Manassas residents will soon know who has been elected to three seats
on the City Council and four on the School Board in an election that mostly been low-profile, but has generated buzz in some circles.
Mayor Harry “Hal” Parrish II (R) is running unopposed.
Polls close at 7 p.m. In 2010, about 9 percent of registered voters went to the polls in the city election and about the same percentage showed up in 2008, according to the city registrar’s office.
This year, economic development and schools issues have been on the minds of many Manassas voters. Despite contests for every seat except the mayor’s, fund-raising and campaign spending has been relatively low.

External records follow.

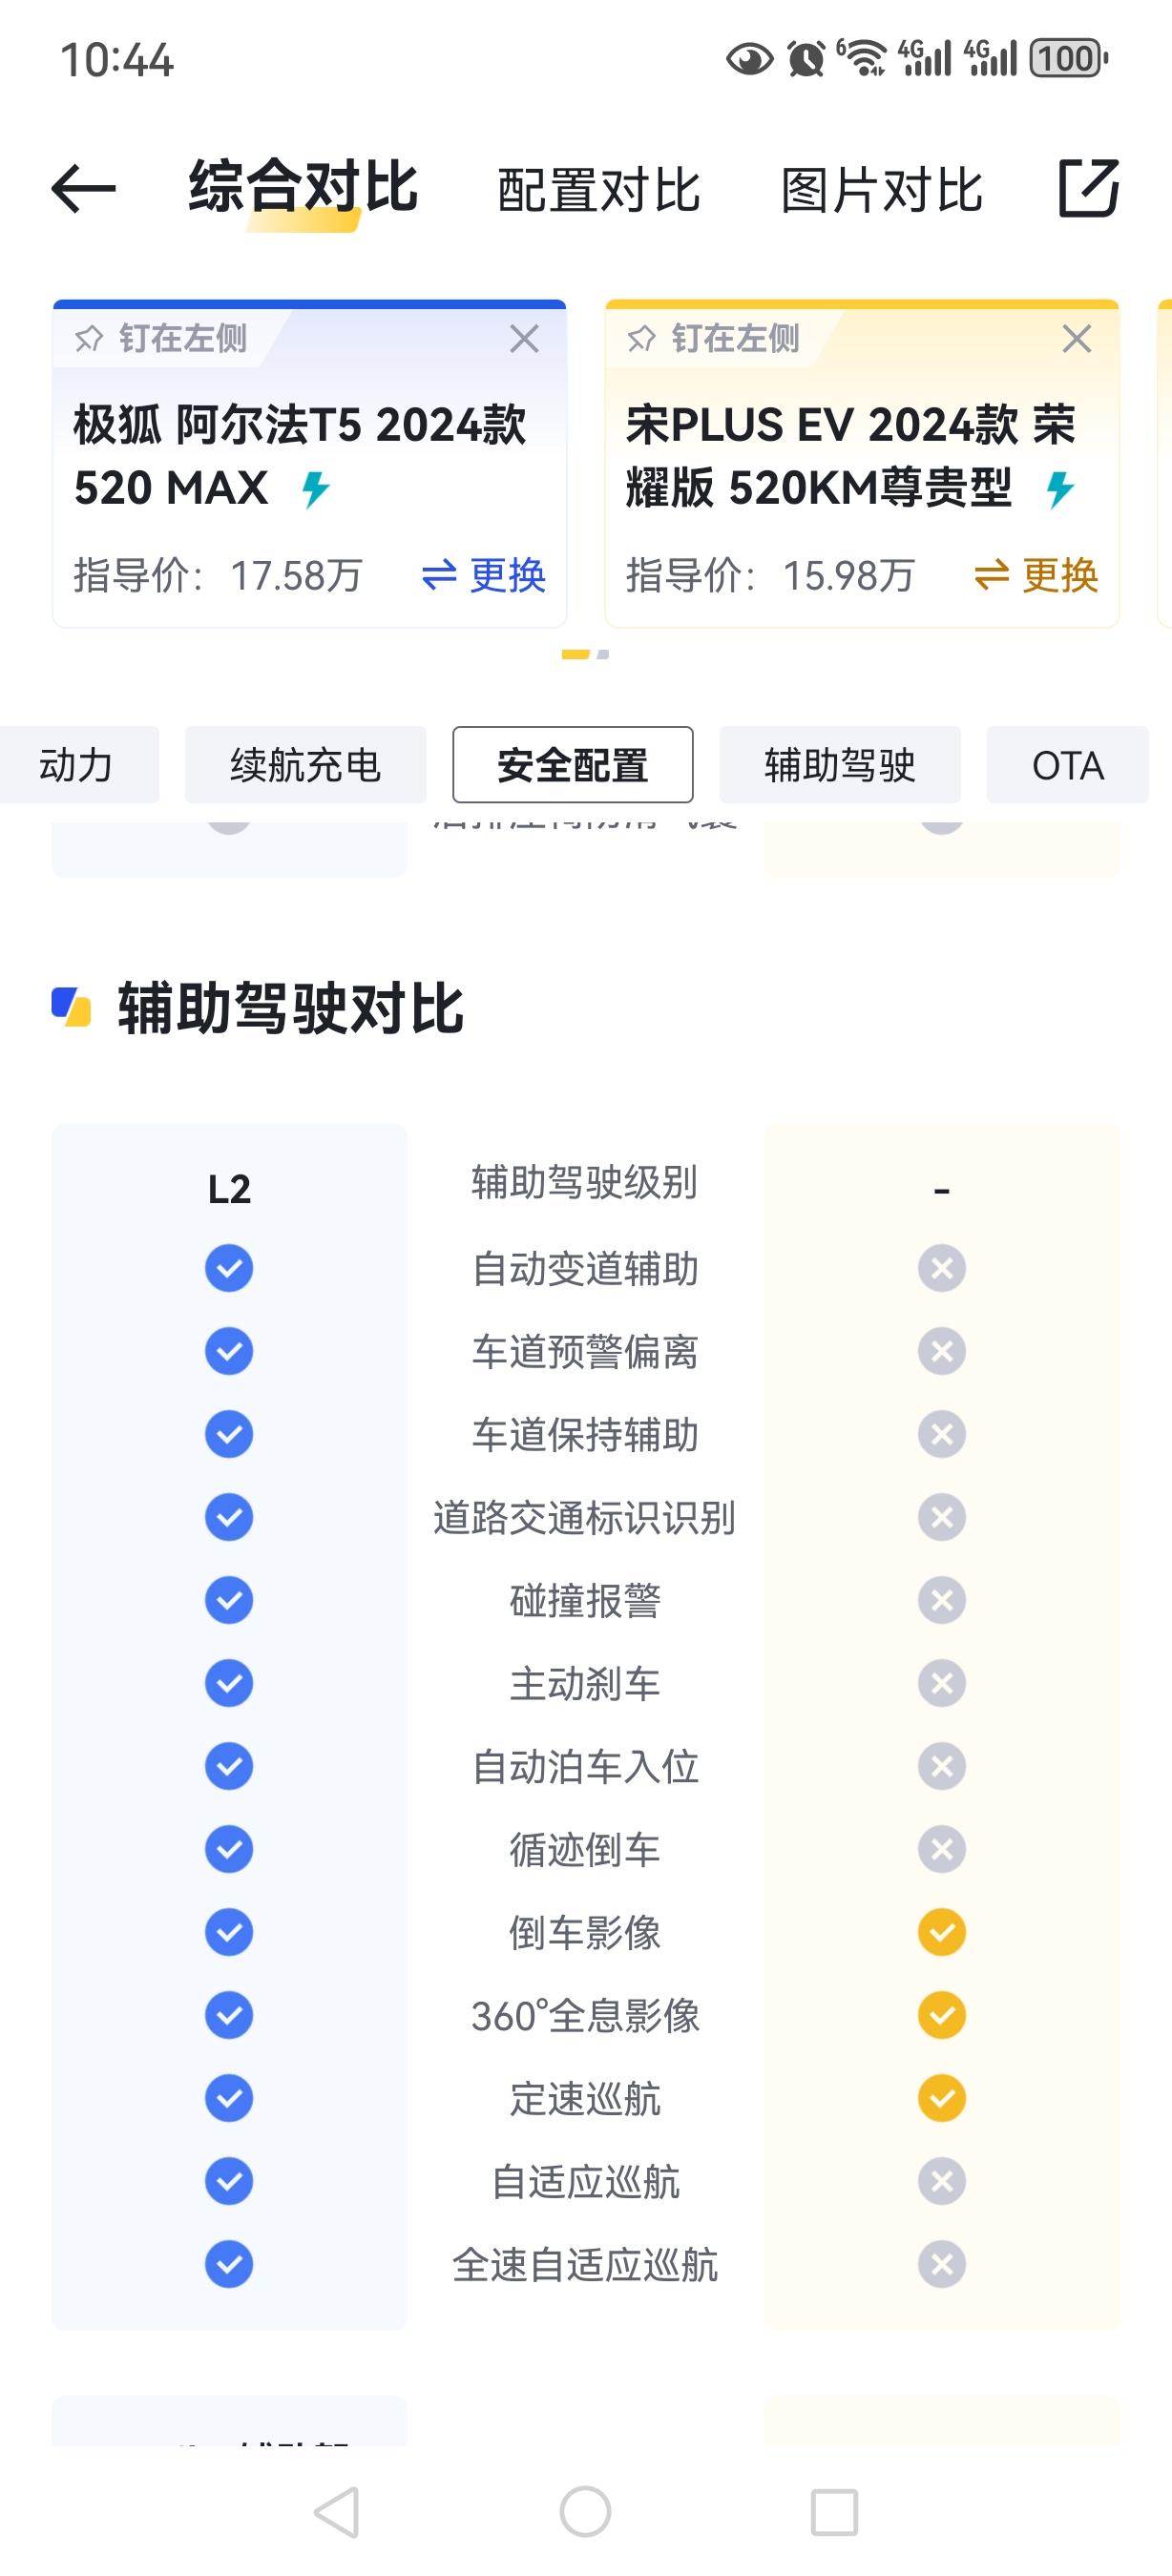Tap gray X for 全速自适应巡航
1172x2576 pixels.
pyautogui.click(x=941, y=2264)
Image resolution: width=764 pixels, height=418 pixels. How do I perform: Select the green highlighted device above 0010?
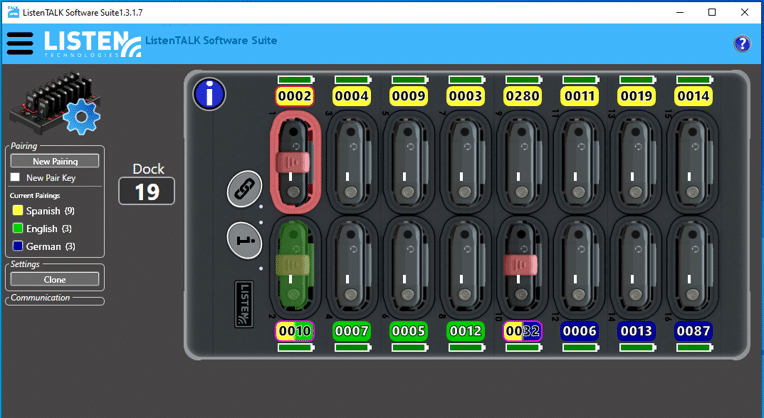coord(295,266)
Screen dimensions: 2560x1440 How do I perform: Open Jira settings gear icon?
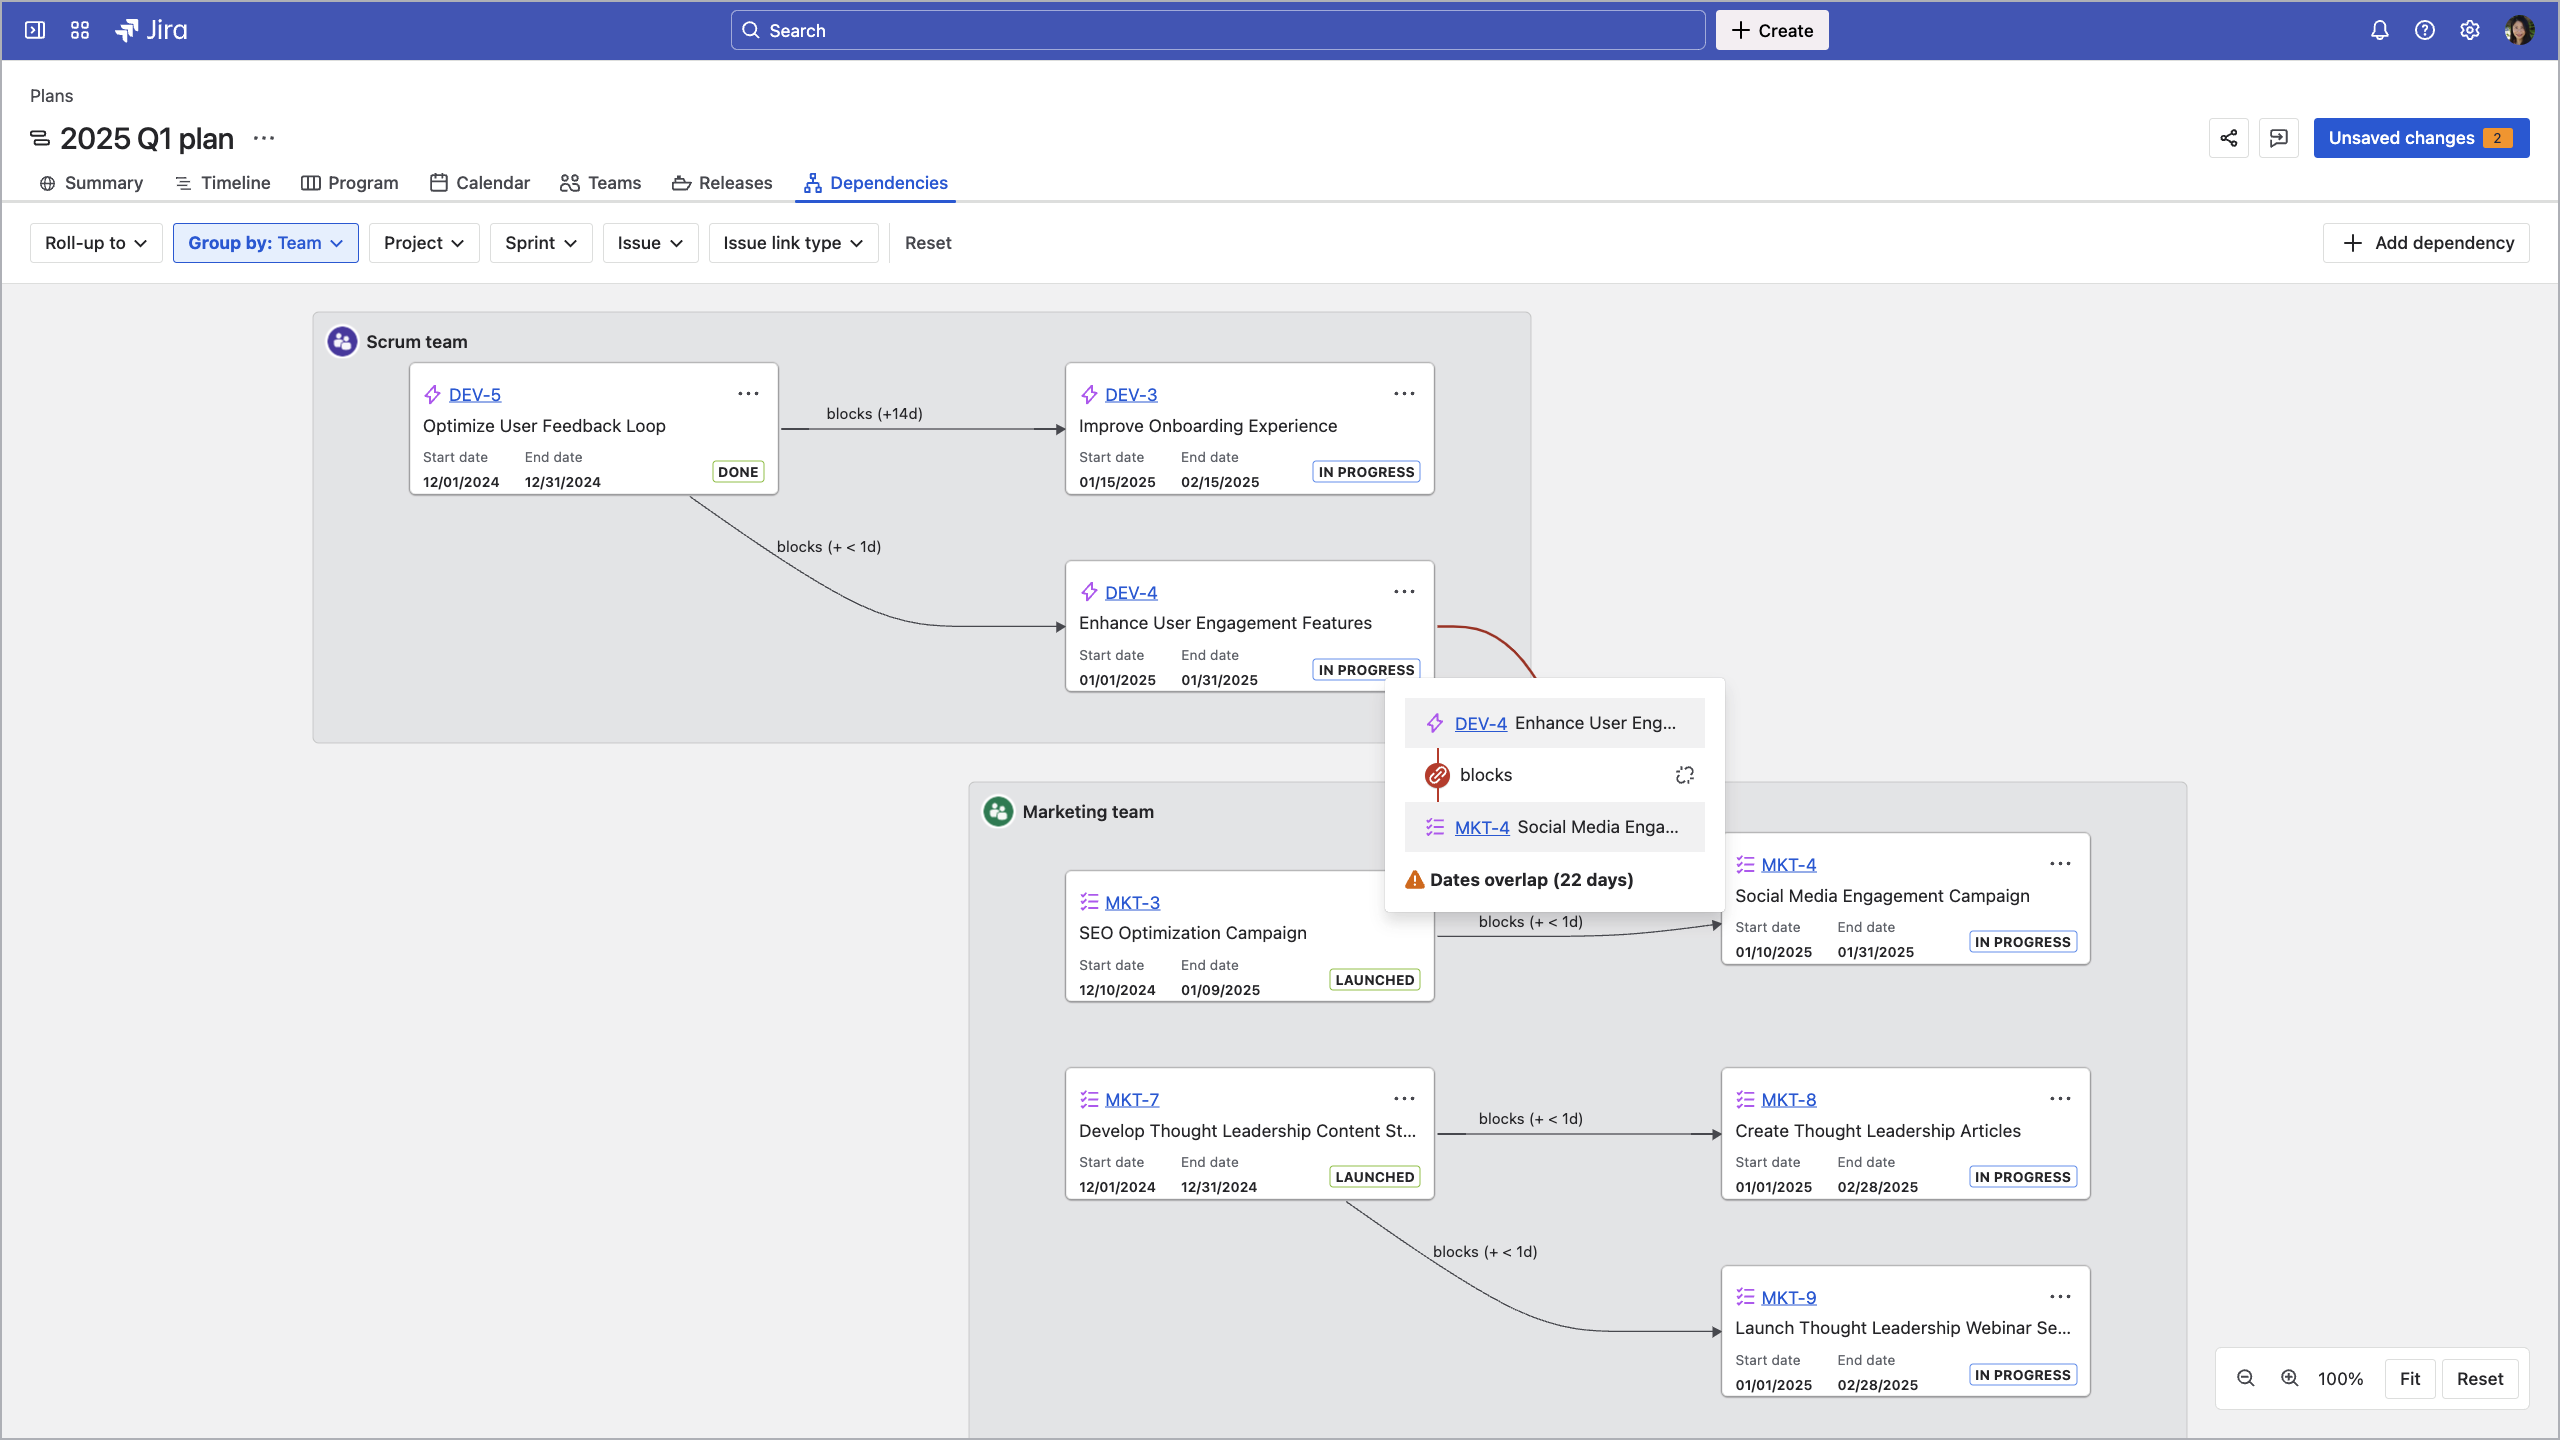tap(2471, 30)
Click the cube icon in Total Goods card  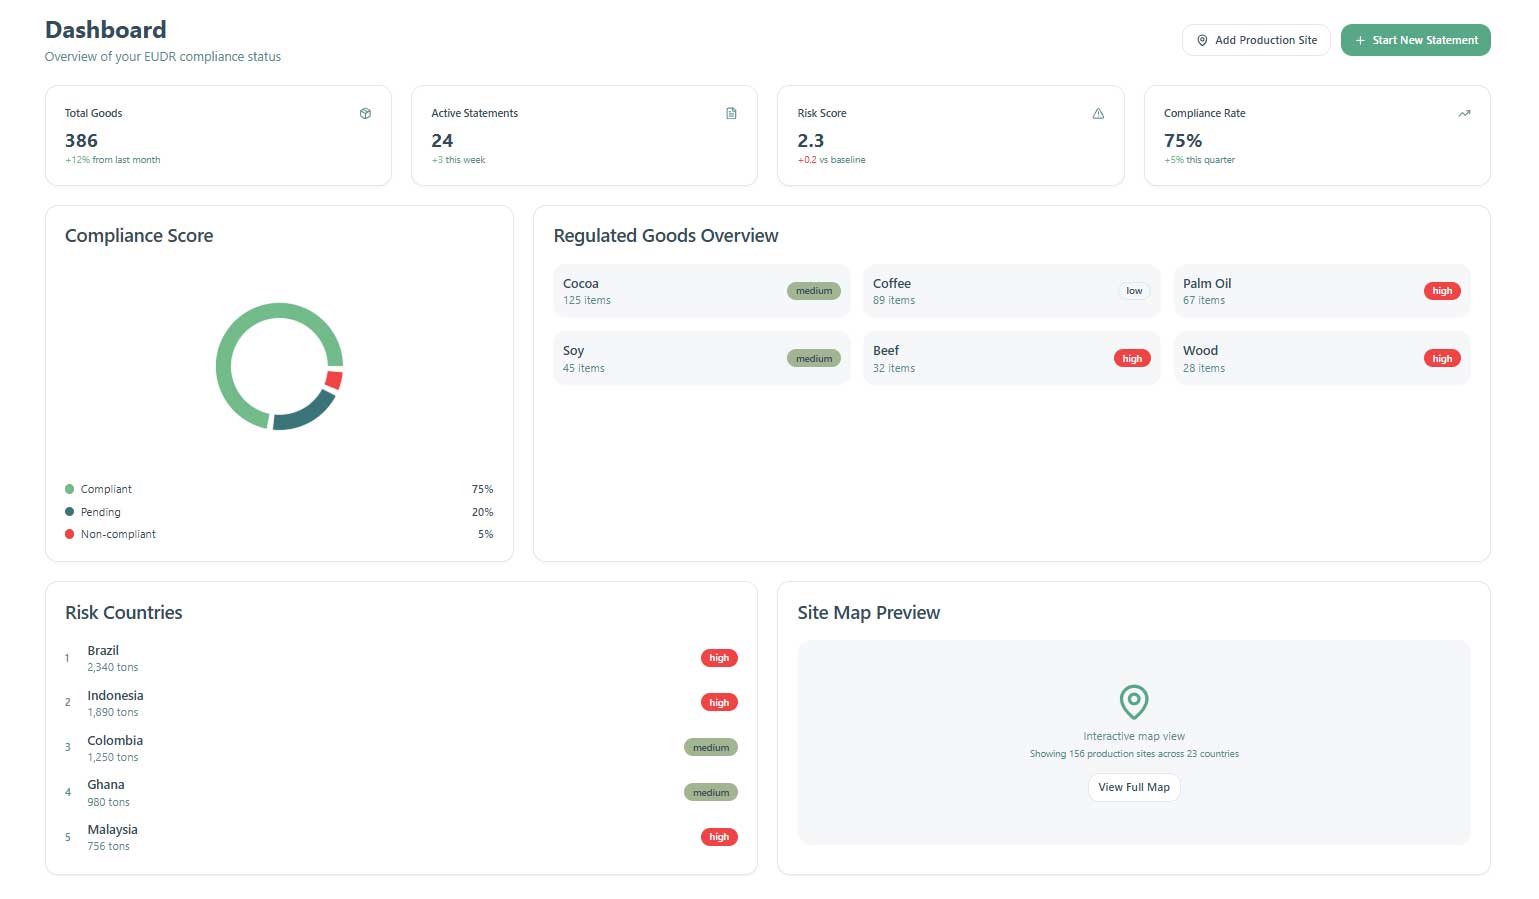pyautogui.click(x=365, y=114)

In the five-candidate contest for three council seats, incumbent member Mark D. Wolfe (R) has raised the most in recent months, $3,474, according to recent financial reports. Democrat Patricia Richie-Folks followed with $1,738 and Republican Ian T. Lovejoy with $1,225.
Council member Jonathan L. Way (R) and independent Jerry Carman have largely self-funded their campaigns.
Richie-Folks faces a formidable challenge: a Democrat hasn’t been elected in Manassas since 1980, according to the registrar’s office.
Parrish said that in Manassas, it’s not necessary to raise large sums of money to run successful campaigns. He noted that council member J. Steven Randolph (I) has run several campaigns with few dollars.
In this election, Parrish said he thinks school issues and the ability to vote for School Board members may help drive turnout. Incumbents Scott M. Albrecht, Arthur P. “Art” Bushnell, Kermit Holmes Dance and R. J. “Jack” Magee, Jr., face three challengers in Ilka V. Chavez, Ellen M. Purdy and Charles W. Sutherland.
Parrish continues to encourage residents to come out before 7 p.m.
“We’re not going to pass health care legislation in the city of Manassas ... we will hire teachers and police officers,” Parrish said. “Those are very important decisions and very important actions.”